First, congratulations for this excellent framework.
Second, I am looking for multiplying two small matrices many times. Something like C = C*B; do_something_elementwise(C); C = C*B and so on. I would like to speed things by keeping the matrices packed. I believe it should be easy (create internal objects and mark them as packed ) but with so many macros is a little difficult to navigate trough the code. Could you point me to the right direction?
Thank you,
Ricardo
Thank you for your response. Sorry for the bad explanation, I wanted to be short. What I want to achieve is to accelerate a training of a small neural network. For the training, the weights of the neurons are arranged in a matrix W, then a set of training examples are arranged into matrices (batches) D[n]. In this way W*D[n] (sum_k w_ik D[n]_kj)
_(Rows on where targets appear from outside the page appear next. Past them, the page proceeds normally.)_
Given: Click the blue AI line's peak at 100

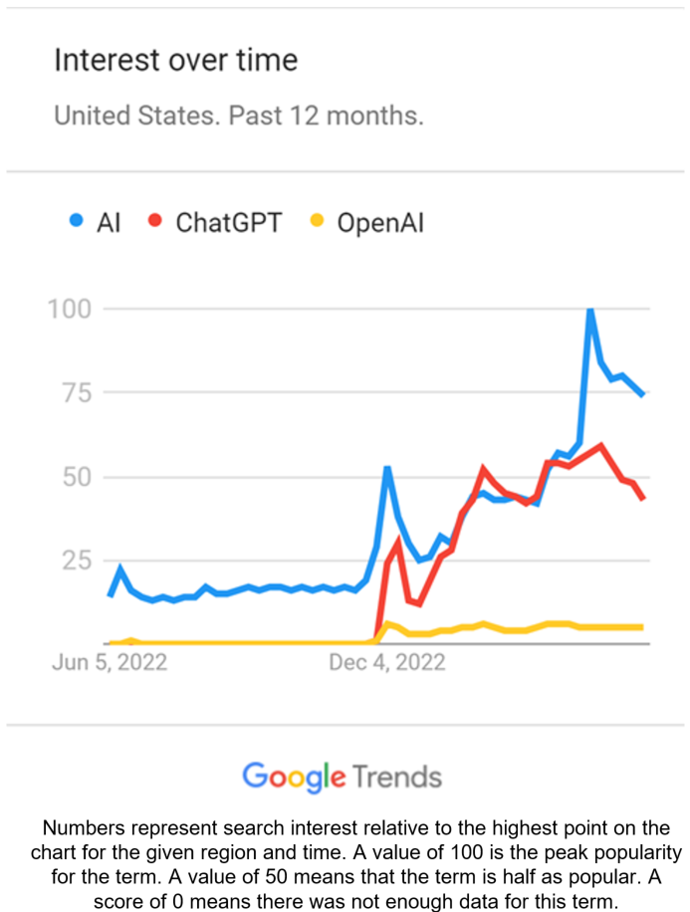Looking at the screenshot, I should pyautogui.click(x=590, y=311).
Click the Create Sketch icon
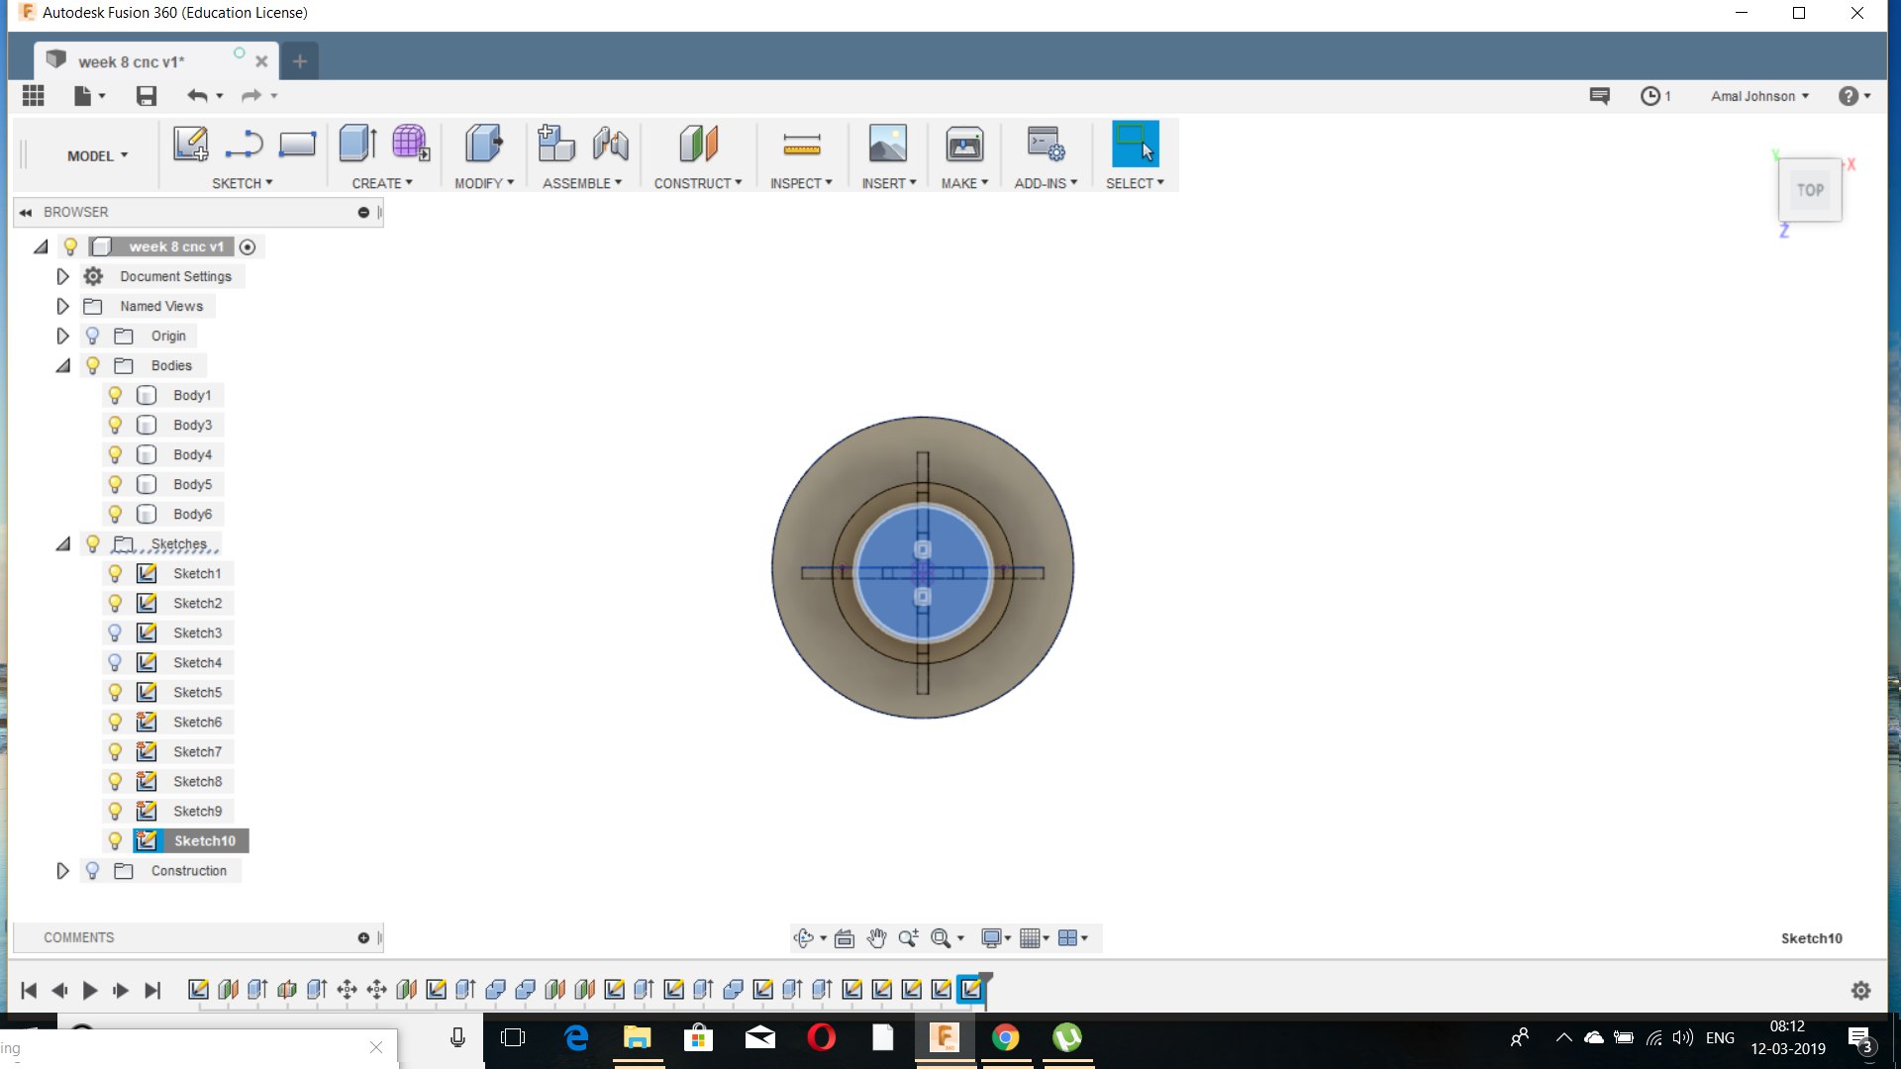Image resolution: width=1901 pixels, height=1069 pixels. click(x=190, y=145)
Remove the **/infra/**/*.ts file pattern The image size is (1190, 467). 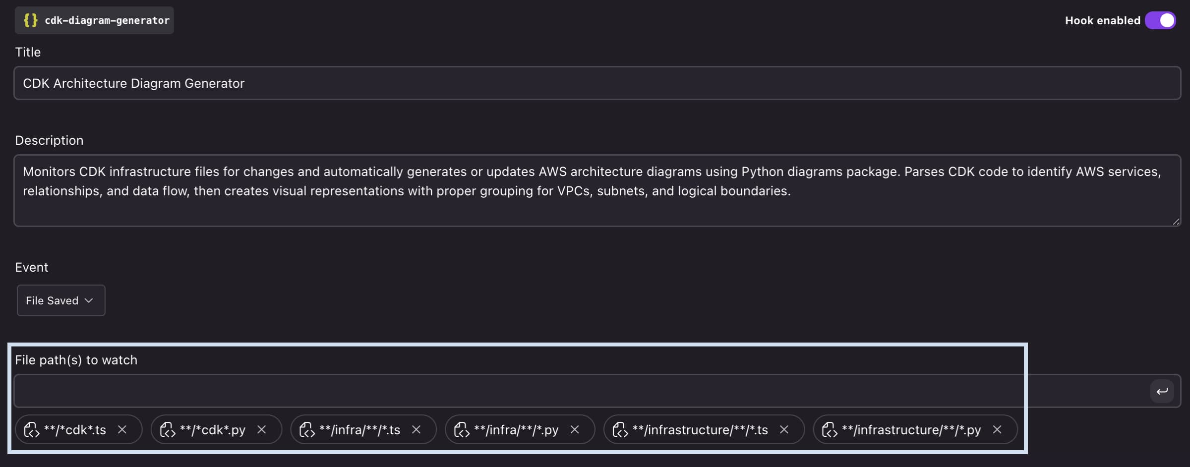417,429
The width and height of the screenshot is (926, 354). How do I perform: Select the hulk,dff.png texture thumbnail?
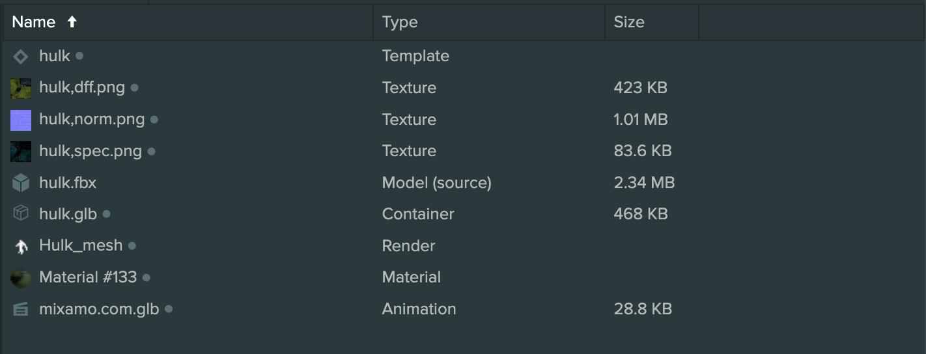pyautogui.click(x=21, y=88)
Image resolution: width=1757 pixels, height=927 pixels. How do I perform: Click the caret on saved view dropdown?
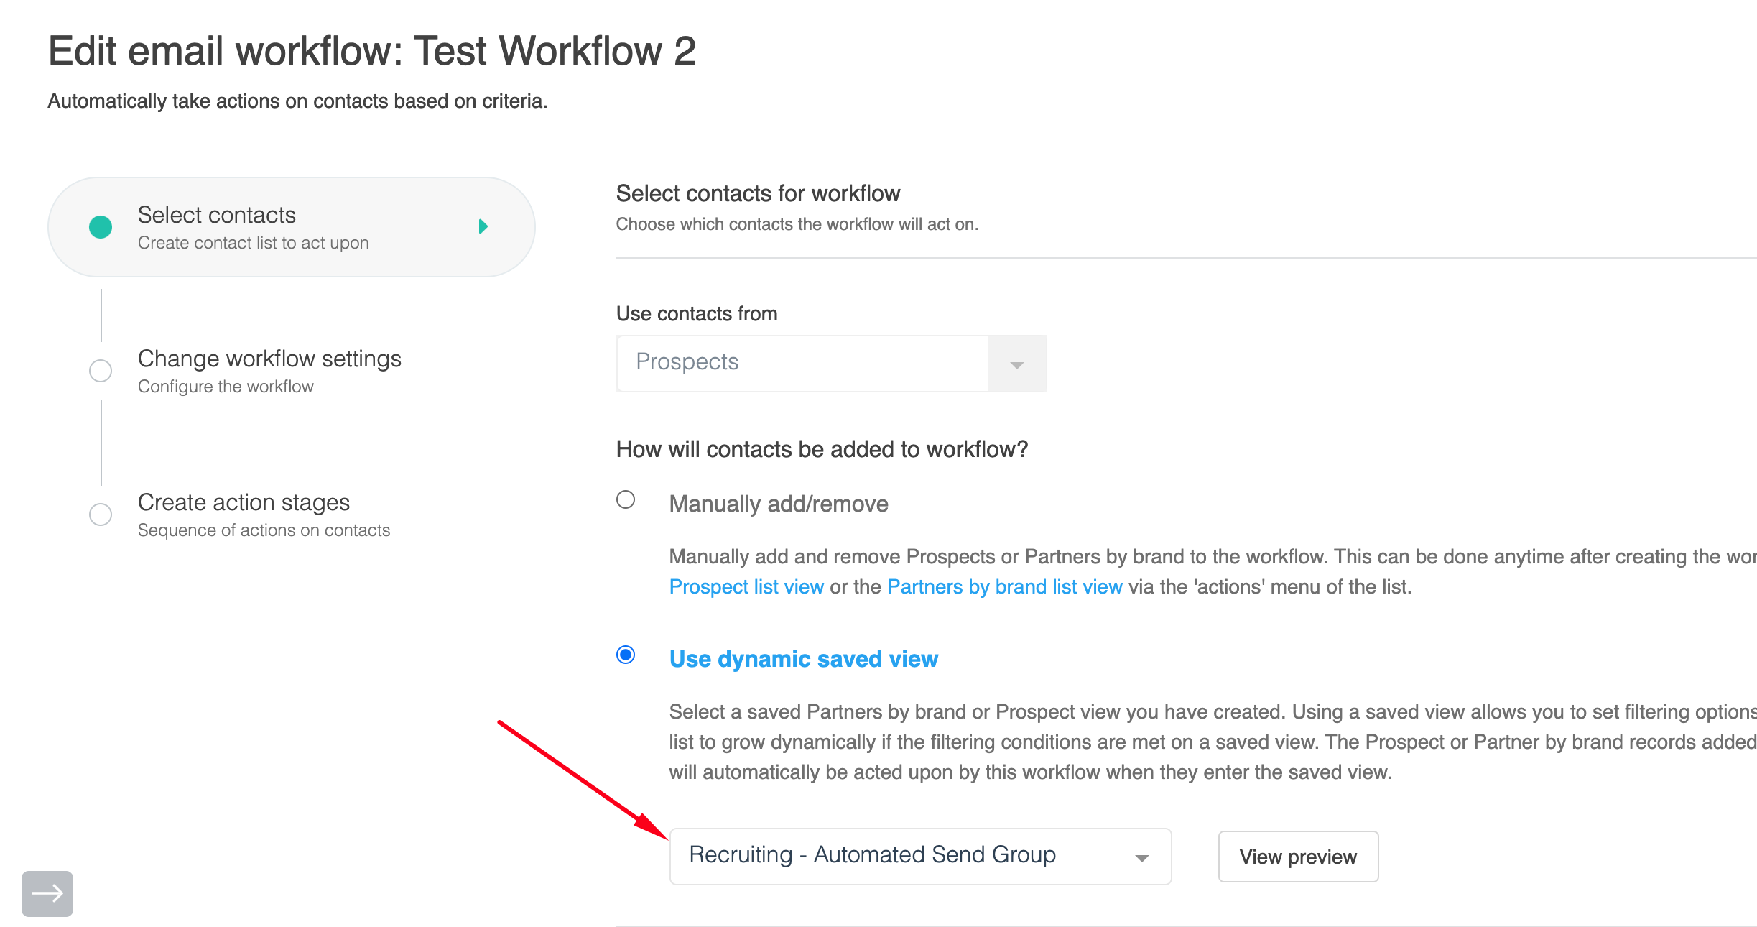(1141, 858)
is the neuron i applied to the training sample j. Then I have to apply the activation function and subtract from the target values Y[n] ( E = Y[n] -f(W*D[n]) ) element-wise to obtain the error. Then back-propagate the error with another matrix multiplication W' = W + lambda*E*D[n] (this depends on f), and repeat with W'.
What I have noticed is that for small matrices m~n~k~200 I achieve around 50% of the maximum flops of the CPU and it worsen in multi core systems. I have tracked the loss in performance to the packing step (when the matrix is small enough the packing time is comparable with the computation time), so I would like to pre-pack all D[n] batches and keep packed W and W'.
The other option that I have thought is to do the element-wise operations at the same time than the packing step, but i prefer the previous.
In summary the loop I want to accelerate is:
allocate W,X,E,Y[1..m], D[1..m]
for epoch:=1, n_epochs
for n:=1, m
X = W*D[n]
E = Y[n] - f(X)
W = W + lambda*E*D[n]
endfor
endfor
Cheers,
Ricardo
Attached is a plot of gflops/max_gflops vs m=n=k in single core, the x axis is the matrix size for sgemm in two square matrices m=n=k and y axis is the time of sgemm over the expected time considering 2*m*k*n operations at the flops of the cpu. The pink line is 0.85*( expected_time_at_max_flops/( expected_time_at_max_flops + time_to_copy_matrix), which seems a good approximation to what BLIS is doing. At matrix sizes below to 200 the performance starts to decrease quickly. This avoids to put many cores on the same small matrices (less than 200*sqrt(n_cores)). So, my problem size is matrices where m=n=k < 200 in a single core.
Yes, add support to different storage formats seems what I want, and it is better for me than only reuse the micro-kernel and re-write everything else. I can dedicate many time to it. A high level overview of how would you do it would be very useful.
Thank you,
Ricardo